Upon receiving a HandlesMessage, the tagger applies the appropriate handler to extract the relevant metadata from the content and enqueues a MetadataMessage that is sent to the exporter.

Of cause, the extraction might fail in which case a ProblemMessage is enqueued in RabbitMQ.

Exporter

The exporter is the final stage of the pipeline before the data leaves the engine. Inside the engine space, everything is processed in memory, which means that no trails of sensitive information or even breadcrumbs thereof is left behind.

However, outside the engine results from a scanner job needs persistent storage for future presentation to the user. If a result contains a match involving sensitive information, this information would then be stored persistently in disk, where it might be vulnerable if forgotten and left behind.

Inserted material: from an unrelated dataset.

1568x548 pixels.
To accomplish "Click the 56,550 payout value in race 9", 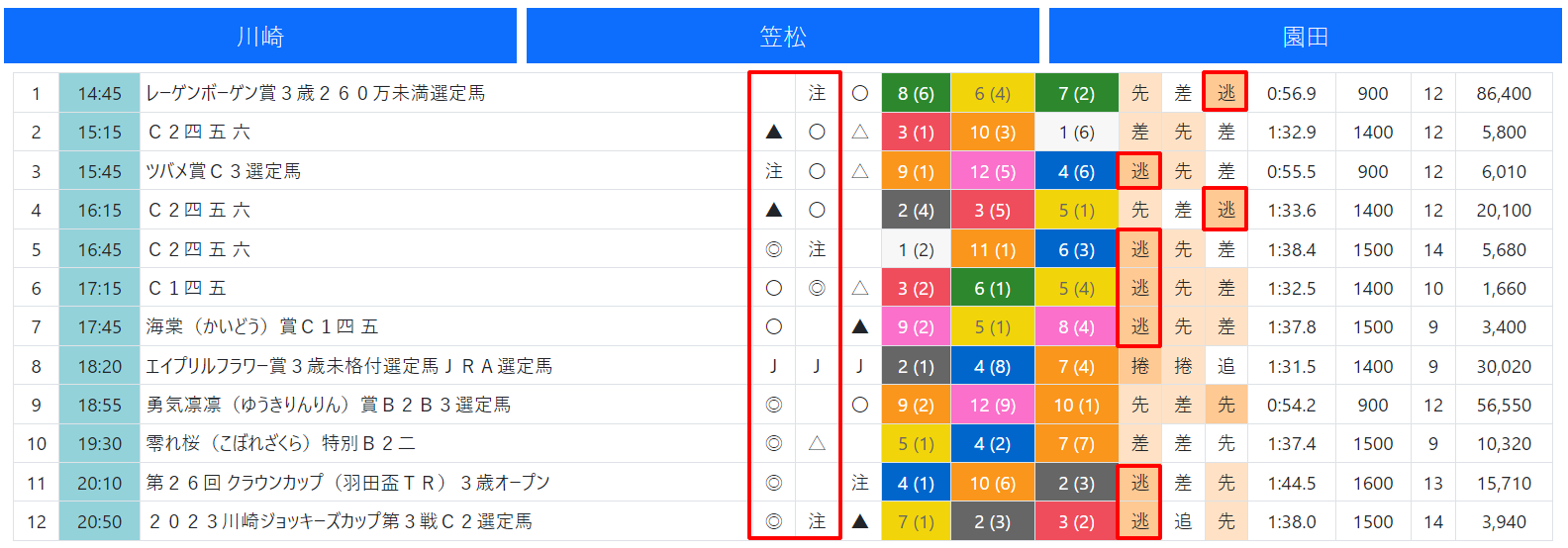I will (1504, 405).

The job of the exporter is to compile MetadataMessages, MatchesMessages and ProblemMessages into a uniform ResultMessages, which are censored in case of matches involving sensitive information.

UML Sequence Diagram of Exporter Stage

Checkup Collector

Sometimes, some of the content to be scanned is not available, errors occur while processing it or the content matches against one of the applied rules. In any case, the scanning of the content resulted in some kind of state that warrents revisiting it in the future to scan it again and see if said state has changed.

This concept is called a checkup. Once a worker determines that a checkup is required for some content, it emits a CheckupMessage which is then consumed by this stage, the checkup collector.

The consumed CheckupMessage is then converted to a database object and stored in the admin modules database. The next time that the scanner job is started, every relevant checkup message is enqueued in the pipeline along with the regular ScanSpecMessages.

UML Sequence Diagram of Checkup Collector

Status Collector

Due to its distributed nature, it can be difficult for the user to keep up with what is happening during the execution of a scanner job. To keep the user informed, the various stages emit a StatusMessage with the latest state of the scanner job.

The responsibility of the status collector is to consume these messages from RabbitMQ and perform CRUD operations on a corresponding database object in the admin module. This database object is then queried by the admin module and presented to the user.

UML Sequence Diagram of Status Collector

Event Collector

This collector handles bulk CRUD operations on various objects in the report module database.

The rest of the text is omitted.